Después de cada comida Jon se para y empieza a lavar los platos. No lo acordamos nunca, pero así sucede cada vez después de cada comida. Una falsa ilusión sobre la corresponsabilidad. Aún así, siento un gran alivio, ya no tengo que cocinar, comer y luego lavar los platos, las ollas y todos los utensilios que utilicé, tres veces al día. Ahora, después de comer puedo simple y alegremente dedicarme a limpiar el mesón, barrer, lavar la ropa, secar la ropa, doblar la ropa, acomodar la ropa y hacer torres de ropa y caramelo si me da la gana.

No cocinamos juntos, ni vemos series juntos, no jugamos partidas de Scrable ni tomamos una copa de vino juntos, cuando nuestro hijo se va a dormir. No hacemos nada de lo que hacíamos cuando éramos pareja y está bien, porque, sin duda, somos mejores como padre y madre, que como pareja.

Cuando atardece, y las nubes del cielo empiezan a teñirse de colores ocre, empiezan las partidas de Jungle Speed y de los Arqueólogos buscando tesoros en el templo Inca. Armamos Lego y jugamos a las escondidas. Los viernes, nos sentamos, con tés y chocolates, en primera fila, a disfrutar de las funciones gratuitas del “Cirque du soleil”. Los fines de semana, muy a pesar mío y de Jon, “Spider-Man” se apodera de la pantalla.

Por las noches, prefiero pasar tiempo sola mientras Jon se encarga de Oliver. Me doy el lujo de leer decenas de páginas de corrido, como no lo hacía hace mucho tiempo, porque todas las mamás de niños pequeños sabemos que nuestras noches se van preparando la cena, limpiando la cocina, bañando a nuestros hijos, alistándoles para dormir, leyéndoles cuentos y cantándoles canciones de cuna, hasta quedar rendidas sobre nuestras camas.

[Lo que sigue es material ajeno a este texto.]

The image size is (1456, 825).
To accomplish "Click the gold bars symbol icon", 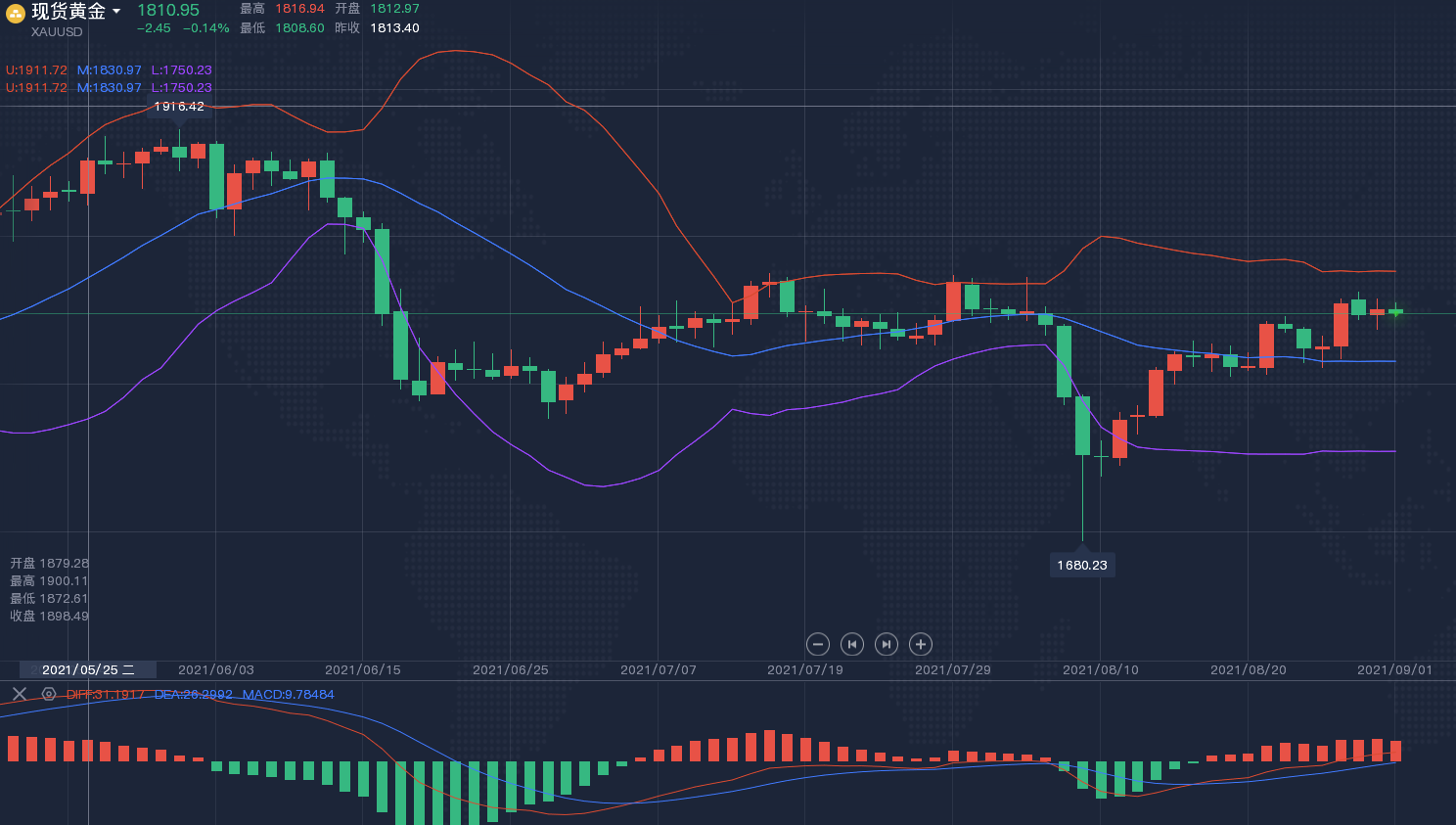I will pyautogui.click(x=16, y=13).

Anoche, mientras leía sobre los síntomas de la enfermedad del amor, que de acuerdo a García Márquez son los mismos que los del cólera e imaginaba a Florentino Ariza sentado, suspirando por Fermina Daza en el parque de Los Evangelios, escuchaba de fondo a Oliver y su papá leer a dúo “Frog is in Love”, en su habitación; que cuenta cuando Frog se enamora perdidamente de su amiga pata. Supongo que hay amores que nacen solo para ser escritos.

“Fee-fi-fo-fum!!! Jon encuentra a Oliver y Oliver pega un grito debajo de la torre de ropa donde lo escondí con tanto esmero.

Nos reímos todos y yo me apresuro con la preparación de mi queque de zanahoria para unirme al juego. Después de varias rondas de contar hasta diez por turnos y de escondernos en los lugares más inverosímiles de mi apartamento, “Tin” escuchamos la campana del horno.

Es la hora del té. Mientras yo desmoldo el queque, Jon pone las tazas sobre el mantel: la de Spider-Man para Óliver, la de flores para mí y la celeste para él.